Match Day Q&A: Melissa Sheber

Date: Friday, March 8, 2024

Hometown: Norwalk, Iowa 

Undergrad: Iowa State University 

Matched: Emergency Medicine, Harbor-UCLA Medical Center

Portrait of Melissa Sheber

How did you decide to pursue a career in medicine?

I started college as a medical illustration major. During that course, you take science classes to understand what you're drawing. I ended up loving biochemistry and switched to a biochemistry major. But then I found out that you don't really talk to that many people in the lab, and I really love interacting with people.  

When I was going to graduate with my biochemistry degree, I was thinking, “OK, school’s over. Now I get to start living. What’s that going to be like?” I realized that if I'm going to spend the majority of my waking hours for the rest of my life doing something, I want it to be meaningful. I decided to just go ahead and see if I could get into med school. And I did so, and I love it! 

I think what makes this career path in emergency medicine the most meaningful to me is the privilege of providing care to patients and families on what could be the worst day of their lives. Whether you're performing a life-saving intervention, delivering a diagnosis, or comforting a grieving family, the empathy and compassion you show in these moments can have a profound influence. The brief but meaningful connections you form here have the potential to make a lasting impact on how patients and families experience and remember these pivotal moments in their lives, for better or worse. It is a very important role to me and makes me want to give my best every day.

What were some of your most formative extracurricular experiences during your time here?

Through the Teaching Distinction Track, I tutored our keystone course, which is a big course to get ready for clinical rotations. While I was doing that, I did a bunch of hands-on activities, like helping with suturing and ultrasound skill workshops. I loved coming up with practice questions and ways to deliver information in a new, different way.  

I also volunteered as a clinic coordinator for UI Mobile Clinic at Shelter House. We would offer basic screening services and see what we could do to help people. It was really humbling to go into a space like that and recognize all the multitude of problems that we can't address as well, and just try to do what we can for the people that are there. 

What drew you to emergency medicine as a specialty?

I was a scribe for two years before med school, so I was basically shadowing multiple emergency medicine doctors for two years and seeing what they do and how they do it. I just loved everything about it. The major thing that I love about emergency medicine is that it's the “front door of the hospital.” You can go there no matter if you have insurance, no insurance, if you stub your toe, or if you can't breathe, and people will take care of you there. 

What are your hopes and goals for the future?

I would love to do a medical education fellowship and then use that to incorporate simulation into what I do. It's a very creative process to create simulations; I feel like I would get to have a creative outlet while teaching emergency medicine. It can be simple as a pig foot that you're suturing as a simulation of suturing human skin, or a whole mannequin who has vital signs and pupils that dilate, controlled by someone in another room.
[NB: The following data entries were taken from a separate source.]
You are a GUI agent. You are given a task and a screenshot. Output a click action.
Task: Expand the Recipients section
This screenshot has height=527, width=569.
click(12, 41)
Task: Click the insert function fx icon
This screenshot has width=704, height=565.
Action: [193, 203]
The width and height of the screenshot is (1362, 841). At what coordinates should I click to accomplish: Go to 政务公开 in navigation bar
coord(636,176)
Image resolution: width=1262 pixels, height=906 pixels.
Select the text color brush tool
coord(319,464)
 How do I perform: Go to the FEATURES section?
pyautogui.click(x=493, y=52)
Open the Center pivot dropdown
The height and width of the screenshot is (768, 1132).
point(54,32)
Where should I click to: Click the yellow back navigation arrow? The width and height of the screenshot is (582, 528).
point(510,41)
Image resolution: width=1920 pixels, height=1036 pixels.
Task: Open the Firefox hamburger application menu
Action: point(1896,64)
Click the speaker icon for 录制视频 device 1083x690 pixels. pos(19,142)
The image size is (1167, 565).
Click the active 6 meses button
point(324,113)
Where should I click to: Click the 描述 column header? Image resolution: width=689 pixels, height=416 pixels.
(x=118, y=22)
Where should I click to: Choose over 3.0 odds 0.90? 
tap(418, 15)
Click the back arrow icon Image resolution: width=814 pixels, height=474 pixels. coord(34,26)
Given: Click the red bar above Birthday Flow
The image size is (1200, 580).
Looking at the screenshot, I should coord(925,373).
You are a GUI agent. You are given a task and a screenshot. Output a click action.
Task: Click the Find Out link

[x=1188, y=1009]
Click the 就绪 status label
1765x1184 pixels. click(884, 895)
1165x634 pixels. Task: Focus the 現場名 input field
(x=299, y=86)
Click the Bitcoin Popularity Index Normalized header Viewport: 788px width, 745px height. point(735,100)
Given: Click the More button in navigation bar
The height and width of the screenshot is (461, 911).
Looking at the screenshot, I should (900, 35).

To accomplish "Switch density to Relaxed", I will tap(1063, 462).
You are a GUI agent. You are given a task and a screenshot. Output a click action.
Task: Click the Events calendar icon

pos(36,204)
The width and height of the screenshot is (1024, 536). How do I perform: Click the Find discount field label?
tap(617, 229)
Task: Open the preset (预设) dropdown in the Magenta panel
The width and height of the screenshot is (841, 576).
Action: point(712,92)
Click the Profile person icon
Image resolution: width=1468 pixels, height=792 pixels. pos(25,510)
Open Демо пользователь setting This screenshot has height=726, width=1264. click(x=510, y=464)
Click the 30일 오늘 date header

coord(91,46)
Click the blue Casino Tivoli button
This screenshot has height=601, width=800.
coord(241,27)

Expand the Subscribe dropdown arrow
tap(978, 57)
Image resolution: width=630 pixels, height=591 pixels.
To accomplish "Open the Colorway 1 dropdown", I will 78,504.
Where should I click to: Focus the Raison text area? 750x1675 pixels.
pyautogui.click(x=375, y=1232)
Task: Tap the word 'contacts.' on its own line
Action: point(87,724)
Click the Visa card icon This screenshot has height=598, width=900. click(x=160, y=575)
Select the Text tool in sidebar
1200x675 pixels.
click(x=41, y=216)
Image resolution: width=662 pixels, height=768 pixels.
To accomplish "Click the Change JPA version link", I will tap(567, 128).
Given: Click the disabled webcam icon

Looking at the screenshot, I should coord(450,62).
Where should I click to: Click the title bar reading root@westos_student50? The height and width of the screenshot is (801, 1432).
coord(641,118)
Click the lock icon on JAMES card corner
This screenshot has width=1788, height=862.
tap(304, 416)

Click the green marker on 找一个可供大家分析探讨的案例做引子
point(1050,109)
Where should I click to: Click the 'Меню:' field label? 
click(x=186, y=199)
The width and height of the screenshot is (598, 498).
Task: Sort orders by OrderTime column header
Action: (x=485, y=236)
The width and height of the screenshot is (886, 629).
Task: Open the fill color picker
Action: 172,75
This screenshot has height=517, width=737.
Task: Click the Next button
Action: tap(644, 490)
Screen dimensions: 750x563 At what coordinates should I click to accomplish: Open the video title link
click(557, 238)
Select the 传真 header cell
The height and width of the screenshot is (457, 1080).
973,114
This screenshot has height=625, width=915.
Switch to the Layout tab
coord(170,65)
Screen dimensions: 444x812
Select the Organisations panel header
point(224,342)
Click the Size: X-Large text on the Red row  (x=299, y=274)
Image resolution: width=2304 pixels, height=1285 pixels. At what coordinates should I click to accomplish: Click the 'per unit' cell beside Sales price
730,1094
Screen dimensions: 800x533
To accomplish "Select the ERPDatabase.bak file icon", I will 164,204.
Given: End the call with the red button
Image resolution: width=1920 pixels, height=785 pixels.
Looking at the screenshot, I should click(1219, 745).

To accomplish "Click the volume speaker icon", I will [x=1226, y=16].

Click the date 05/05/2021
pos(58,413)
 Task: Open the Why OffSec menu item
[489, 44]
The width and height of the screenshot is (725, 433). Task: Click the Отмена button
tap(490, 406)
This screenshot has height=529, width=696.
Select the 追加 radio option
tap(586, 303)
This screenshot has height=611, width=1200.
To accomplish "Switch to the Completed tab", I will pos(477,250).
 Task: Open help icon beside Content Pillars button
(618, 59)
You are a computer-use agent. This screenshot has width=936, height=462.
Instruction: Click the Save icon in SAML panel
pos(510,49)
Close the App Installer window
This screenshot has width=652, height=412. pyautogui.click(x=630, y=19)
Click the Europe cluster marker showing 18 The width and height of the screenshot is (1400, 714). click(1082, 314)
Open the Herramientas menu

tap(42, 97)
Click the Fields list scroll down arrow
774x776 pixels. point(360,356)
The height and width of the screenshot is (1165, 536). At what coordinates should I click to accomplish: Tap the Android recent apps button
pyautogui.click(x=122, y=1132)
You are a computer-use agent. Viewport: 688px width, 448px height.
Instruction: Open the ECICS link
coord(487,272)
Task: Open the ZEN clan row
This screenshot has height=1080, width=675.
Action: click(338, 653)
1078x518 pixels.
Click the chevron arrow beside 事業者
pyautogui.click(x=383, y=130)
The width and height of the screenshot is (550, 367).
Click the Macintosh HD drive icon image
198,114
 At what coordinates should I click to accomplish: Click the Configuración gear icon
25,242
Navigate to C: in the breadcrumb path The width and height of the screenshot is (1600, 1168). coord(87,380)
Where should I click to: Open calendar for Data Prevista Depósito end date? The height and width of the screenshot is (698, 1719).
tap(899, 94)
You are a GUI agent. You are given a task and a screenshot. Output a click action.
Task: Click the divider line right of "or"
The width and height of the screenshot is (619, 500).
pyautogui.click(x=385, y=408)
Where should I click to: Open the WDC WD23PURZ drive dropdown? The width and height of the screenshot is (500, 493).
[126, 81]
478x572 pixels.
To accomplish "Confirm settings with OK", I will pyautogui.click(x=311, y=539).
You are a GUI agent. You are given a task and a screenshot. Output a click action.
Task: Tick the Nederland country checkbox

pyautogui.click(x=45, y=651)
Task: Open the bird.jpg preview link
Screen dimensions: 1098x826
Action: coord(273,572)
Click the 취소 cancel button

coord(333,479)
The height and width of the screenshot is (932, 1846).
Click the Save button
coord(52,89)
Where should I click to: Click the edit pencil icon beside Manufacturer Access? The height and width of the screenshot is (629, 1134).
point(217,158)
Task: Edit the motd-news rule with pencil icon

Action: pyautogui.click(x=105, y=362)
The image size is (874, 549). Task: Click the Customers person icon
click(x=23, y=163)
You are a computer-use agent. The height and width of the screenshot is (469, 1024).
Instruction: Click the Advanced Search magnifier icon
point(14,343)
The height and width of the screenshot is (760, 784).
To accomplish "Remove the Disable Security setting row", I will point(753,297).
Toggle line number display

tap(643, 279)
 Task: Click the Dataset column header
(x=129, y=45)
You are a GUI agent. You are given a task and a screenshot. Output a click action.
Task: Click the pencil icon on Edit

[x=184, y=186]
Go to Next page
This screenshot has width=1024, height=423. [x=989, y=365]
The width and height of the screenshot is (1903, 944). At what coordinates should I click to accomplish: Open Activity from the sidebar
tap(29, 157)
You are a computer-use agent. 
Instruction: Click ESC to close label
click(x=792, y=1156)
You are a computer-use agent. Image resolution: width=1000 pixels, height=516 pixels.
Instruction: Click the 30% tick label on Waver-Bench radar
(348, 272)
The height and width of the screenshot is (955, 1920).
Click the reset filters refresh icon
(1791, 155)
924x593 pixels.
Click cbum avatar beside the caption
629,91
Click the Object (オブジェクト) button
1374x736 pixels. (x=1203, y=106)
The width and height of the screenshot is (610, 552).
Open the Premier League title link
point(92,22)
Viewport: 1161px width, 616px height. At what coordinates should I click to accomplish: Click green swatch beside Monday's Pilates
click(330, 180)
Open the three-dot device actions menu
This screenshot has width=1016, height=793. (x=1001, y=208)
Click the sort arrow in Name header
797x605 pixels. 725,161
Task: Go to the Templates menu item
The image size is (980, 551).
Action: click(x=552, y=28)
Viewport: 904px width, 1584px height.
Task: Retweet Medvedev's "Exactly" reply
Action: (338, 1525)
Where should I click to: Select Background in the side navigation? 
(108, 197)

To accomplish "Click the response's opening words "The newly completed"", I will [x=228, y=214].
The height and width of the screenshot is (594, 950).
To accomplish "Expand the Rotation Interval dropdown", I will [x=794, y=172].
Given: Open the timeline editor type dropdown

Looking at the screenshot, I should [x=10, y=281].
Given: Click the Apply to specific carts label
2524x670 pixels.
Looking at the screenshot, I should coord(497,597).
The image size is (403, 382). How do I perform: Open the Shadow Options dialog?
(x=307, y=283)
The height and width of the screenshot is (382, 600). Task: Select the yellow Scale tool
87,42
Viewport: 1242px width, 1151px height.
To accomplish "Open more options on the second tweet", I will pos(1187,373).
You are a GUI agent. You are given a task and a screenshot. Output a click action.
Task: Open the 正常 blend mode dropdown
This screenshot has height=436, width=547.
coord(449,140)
The creativity comes in when you’re creating nuanced cases—because patients don't read the textbook before they come in with a heart attack. Sometimes the symptoms are more subtle, so you're creating scenarios to target different types of situations and how they might feel in the real world. 

I would also love to find myself in a residency program leadership position in a public hospital someday, in keeping with that mission of serving people who have no other place to turn and then helping residents in that situation be the best that they can be.